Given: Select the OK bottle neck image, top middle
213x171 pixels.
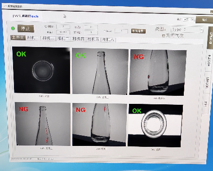Looking at the screenshot, I should [100, 71].
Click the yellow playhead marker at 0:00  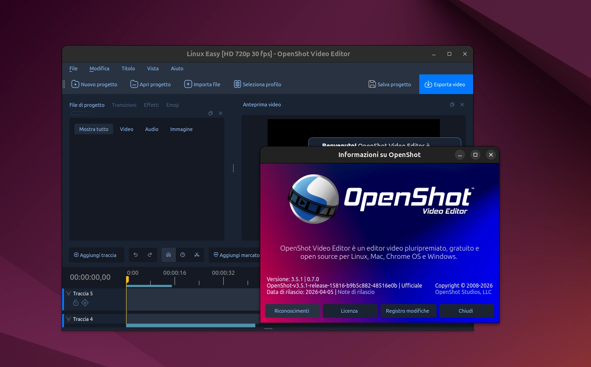[128, 278]

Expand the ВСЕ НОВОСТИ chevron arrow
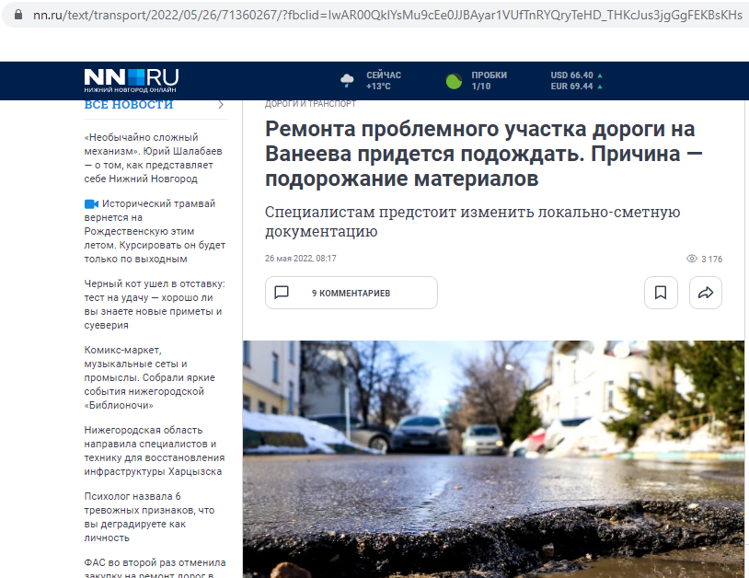point(221,104)
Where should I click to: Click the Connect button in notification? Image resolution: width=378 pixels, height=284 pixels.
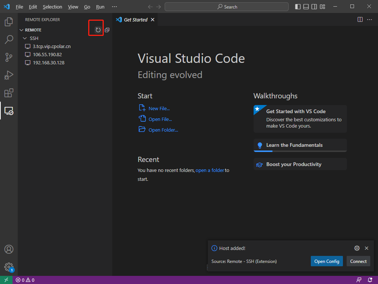[358, 261]
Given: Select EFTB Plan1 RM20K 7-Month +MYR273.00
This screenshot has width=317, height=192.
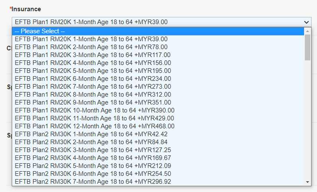Looking at the screenshot, I should coord(93,87).
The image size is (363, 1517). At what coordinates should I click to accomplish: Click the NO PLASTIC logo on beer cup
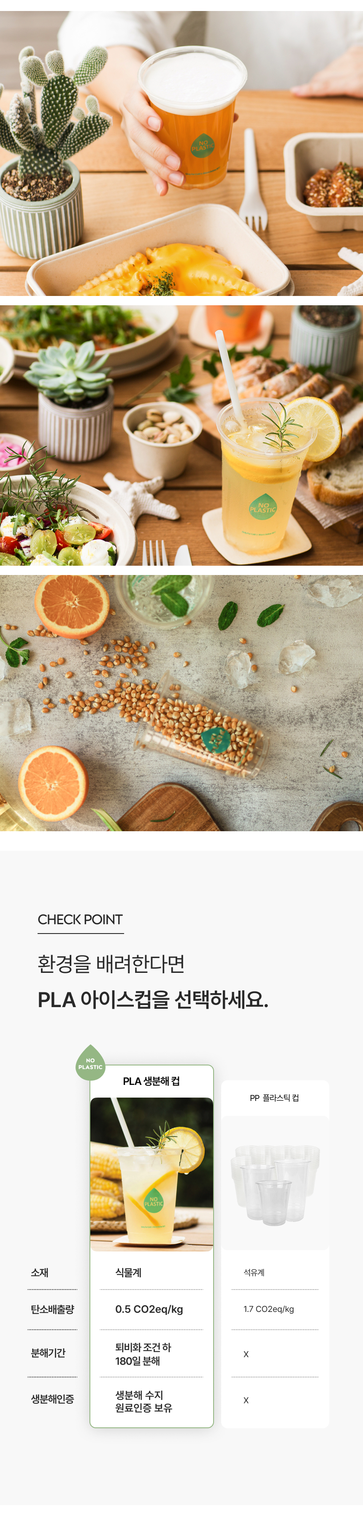[x=203, y=145]
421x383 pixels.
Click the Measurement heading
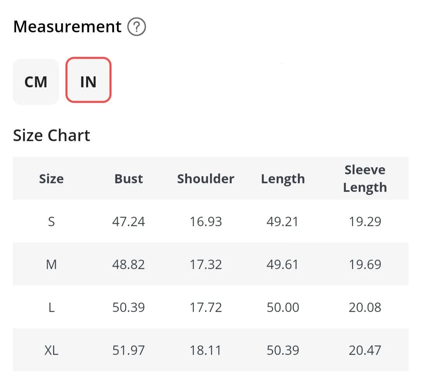[67, 27]
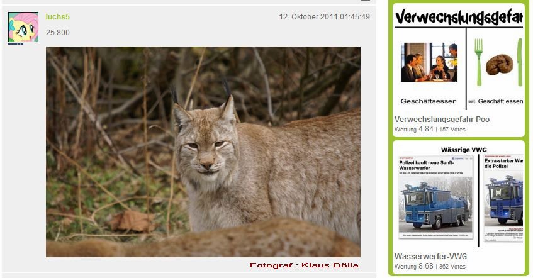Click the green fork icon
Image resolution: width=533 pixels, height=278 pixels.
479,62
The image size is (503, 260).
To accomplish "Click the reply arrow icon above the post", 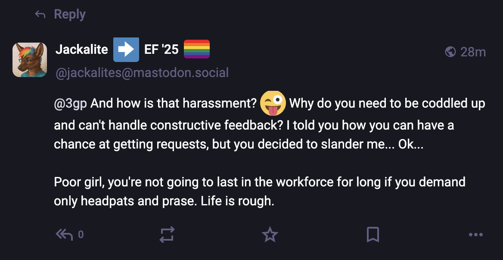I will (40, 15).
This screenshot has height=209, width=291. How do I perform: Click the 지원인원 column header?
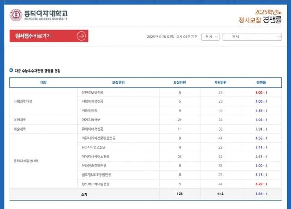click(x=221, y=83)
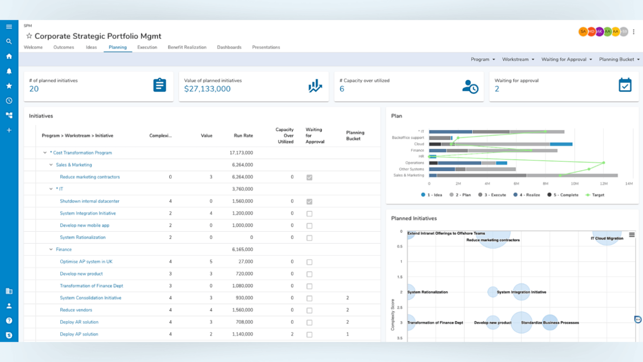The image size is (643, 362).
Task: Switch to the Dashboards tab
Action: [x=229, y=47]
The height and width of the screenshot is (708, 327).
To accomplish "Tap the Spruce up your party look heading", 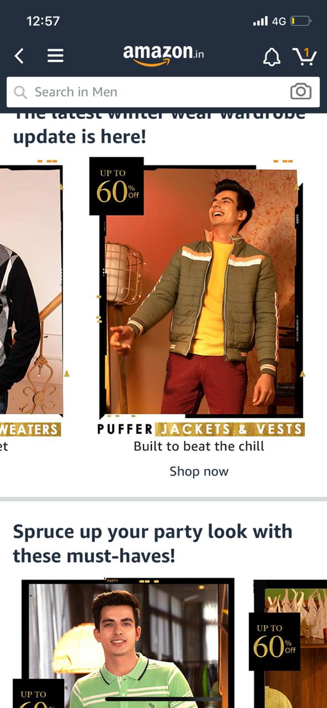I will [x=152, y=543].
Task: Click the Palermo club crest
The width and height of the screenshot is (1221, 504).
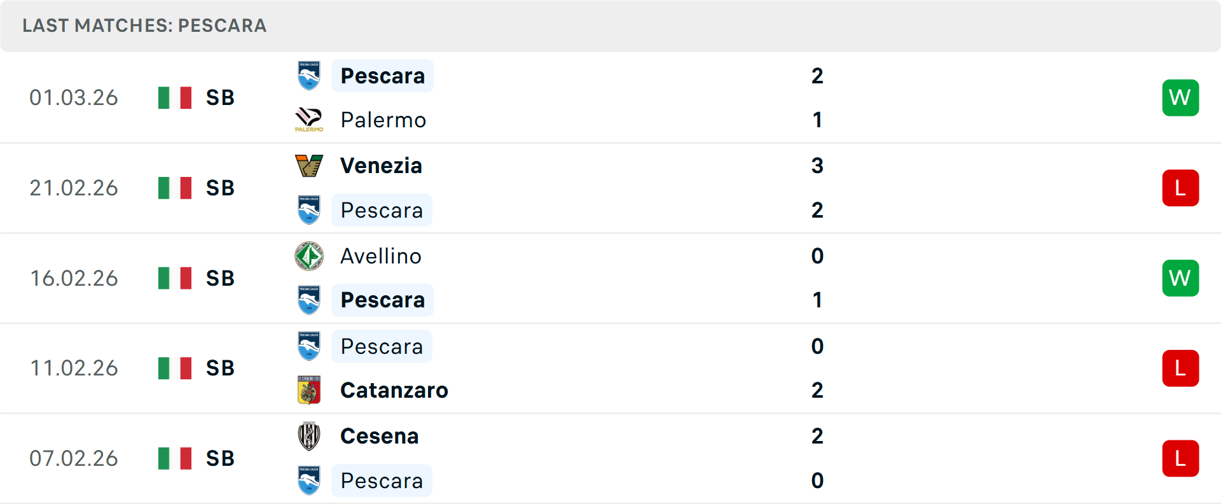Action: 309,120
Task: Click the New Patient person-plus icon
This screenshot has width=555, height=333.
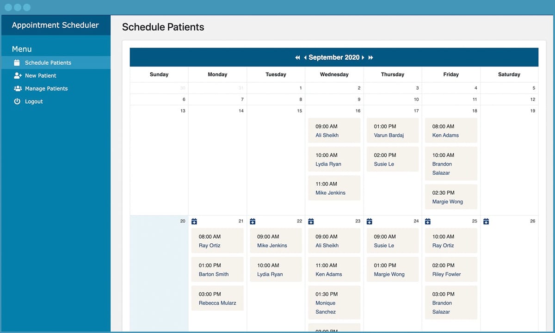Action: (x=18, y=75)
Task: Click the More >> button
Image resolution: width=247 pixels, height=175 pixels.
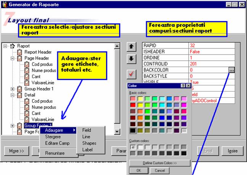Action: point(17,151)
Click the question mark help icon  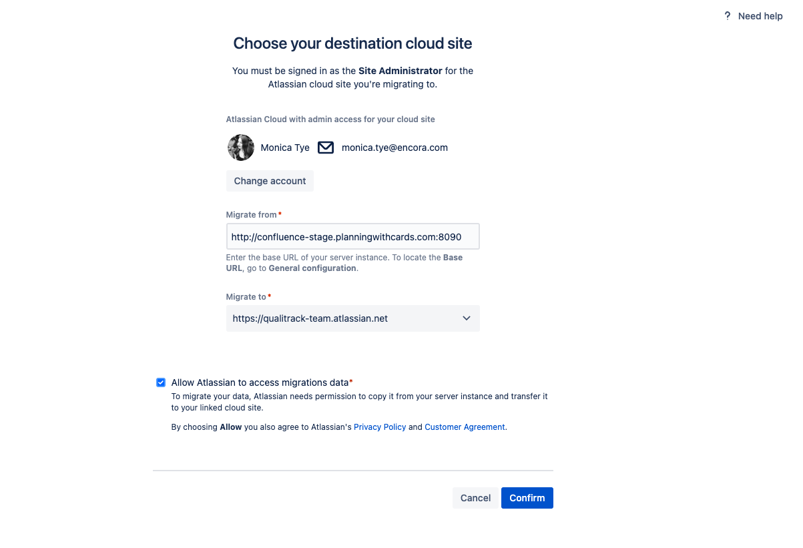coord(728,16)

-=-=-

* Directions *
Throughout the data above, count the lines where the word "Given" occurs, and report that figure alone.

* Task result *
2